━━━━━ Trecho ━━━━━

No mundo atual é preciso estar “antenado”. Tá, mas a que custo?

Além disso, penso que a tecnologia, ao contrario do que se apregoa, trouxe maior desestruturação do que estrutura e organização ao ambiente de trabalho. Senão, porque tanta reunião, tanta discussão em grupo, tanta necessidade de treinamento? A complexidade aumentou, claro. Mas, supostamente a tecnologia não deveria ter a função de simplificar as coisas?

O computador é frio e limitado. Resolve apenas os problemas conhecidos para os quais está programado. Portanto, vai deixando lacunas e verdadeiros “buracos negros” aos quais as pessoas têm que se dedicar. Ele também é rígido e não se adapta. As pessoas é que têm que se adaptar a ele, muitas vezes abrindo mão da sua capacidade de pensar e criar. Isso por si só já é gerador de frustração e stress pra ninguém botar defeito.

━━━━━ Dados em estudo ━━━━━

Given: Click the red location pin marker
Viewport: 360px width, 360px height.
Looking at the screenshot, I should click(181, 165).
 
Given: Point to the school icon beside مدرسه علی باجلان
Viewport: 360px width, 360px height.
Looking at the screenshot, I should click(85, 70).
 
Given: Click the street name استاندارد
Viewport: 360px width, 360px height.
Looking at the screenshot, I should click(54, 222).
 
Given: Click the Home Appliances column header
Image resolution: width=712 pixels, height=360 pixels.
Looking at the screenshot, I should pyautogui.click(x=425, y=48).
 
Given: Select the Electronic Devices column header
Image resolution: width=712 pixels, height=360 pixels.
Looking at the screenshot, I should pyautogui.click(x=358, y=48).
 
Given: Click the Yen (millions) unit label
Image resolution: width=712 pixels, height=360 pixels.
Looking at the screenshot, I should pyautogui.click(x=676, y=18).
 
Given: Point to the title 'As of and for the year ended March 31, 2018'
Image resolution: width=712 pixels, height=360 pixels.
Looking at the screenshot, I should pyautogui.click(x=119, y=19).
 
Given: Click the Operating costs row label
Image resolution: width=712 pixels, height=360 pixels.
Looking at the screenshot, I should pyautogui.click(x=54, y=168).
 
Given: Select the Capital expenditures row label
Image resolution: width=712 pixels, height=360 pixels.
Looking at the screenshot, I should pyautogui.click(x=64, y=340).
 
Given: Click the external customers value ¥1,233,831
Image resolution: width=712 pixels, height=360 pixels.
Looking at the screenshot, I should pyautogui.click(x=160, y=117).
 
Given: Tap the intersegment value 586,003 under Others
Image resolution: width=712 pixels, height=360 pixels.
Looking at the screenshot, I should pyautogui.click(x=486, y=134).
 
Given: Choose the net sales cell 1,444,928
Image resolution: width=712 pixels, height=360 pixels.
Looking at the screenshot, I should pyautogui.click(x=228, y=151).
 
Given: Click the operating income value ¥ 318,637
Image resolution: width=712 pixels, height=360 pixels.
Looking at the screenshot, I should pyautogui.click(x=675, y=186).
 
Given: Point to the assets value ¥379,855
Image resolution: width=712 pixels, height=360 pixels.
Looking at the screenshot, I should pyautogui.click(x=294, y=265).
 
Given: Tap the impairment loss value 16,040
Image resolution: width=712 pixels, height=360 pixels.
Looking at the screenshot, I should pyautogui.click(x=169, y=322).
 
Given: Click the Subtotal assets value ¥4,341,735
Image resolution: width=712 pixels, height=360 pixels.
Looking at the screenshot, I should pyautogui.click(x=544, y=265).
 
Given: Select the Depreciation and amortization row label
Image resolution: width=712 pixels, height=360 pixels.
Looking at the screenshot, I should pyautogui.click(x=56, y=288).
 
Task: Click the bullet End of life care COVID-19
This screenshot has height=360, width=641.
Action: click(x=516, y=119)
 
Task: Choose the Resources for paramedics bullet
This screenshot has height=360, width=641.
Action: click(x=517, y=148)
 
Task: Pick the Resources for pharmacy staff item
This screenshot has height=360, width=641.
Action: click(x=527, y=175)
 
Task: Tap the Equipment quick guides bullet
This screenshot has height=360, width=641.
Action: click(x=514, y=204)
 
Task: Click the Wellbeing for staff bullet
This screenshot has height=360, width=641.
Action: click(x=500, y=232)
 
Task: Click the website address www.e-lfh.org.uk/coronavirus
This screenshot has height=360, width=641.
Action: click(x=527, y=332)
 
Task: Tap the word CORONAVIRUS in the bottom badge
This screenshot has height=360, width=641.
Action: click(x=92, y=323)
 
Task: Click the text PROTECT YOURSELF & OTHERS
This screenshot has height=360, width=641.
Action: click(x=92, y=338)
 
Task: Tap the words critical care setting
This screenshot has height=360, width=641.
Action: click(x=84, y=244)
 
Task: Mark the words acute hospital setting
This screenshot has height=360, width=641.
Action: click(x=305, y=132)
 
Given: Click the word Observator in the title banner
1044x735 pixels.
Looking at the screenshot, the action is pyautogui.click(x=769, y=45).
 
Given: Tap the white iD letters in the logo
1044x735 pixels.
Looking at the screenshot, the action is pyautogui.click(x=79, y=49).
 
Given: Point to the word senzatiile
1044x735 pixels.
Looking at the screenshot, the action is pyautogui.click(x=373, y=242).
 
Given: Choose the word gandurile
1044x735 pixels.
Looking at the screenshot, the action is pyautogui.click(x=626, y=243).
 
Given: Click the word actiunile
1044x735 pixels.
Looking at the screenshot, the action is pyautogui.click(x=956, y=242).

━━━━━

Responda, por favor: segundo o trecho, quais problemas o computador resolve?

> Resposta escrita
Apenas os problemas conhecidos para os quais está programado.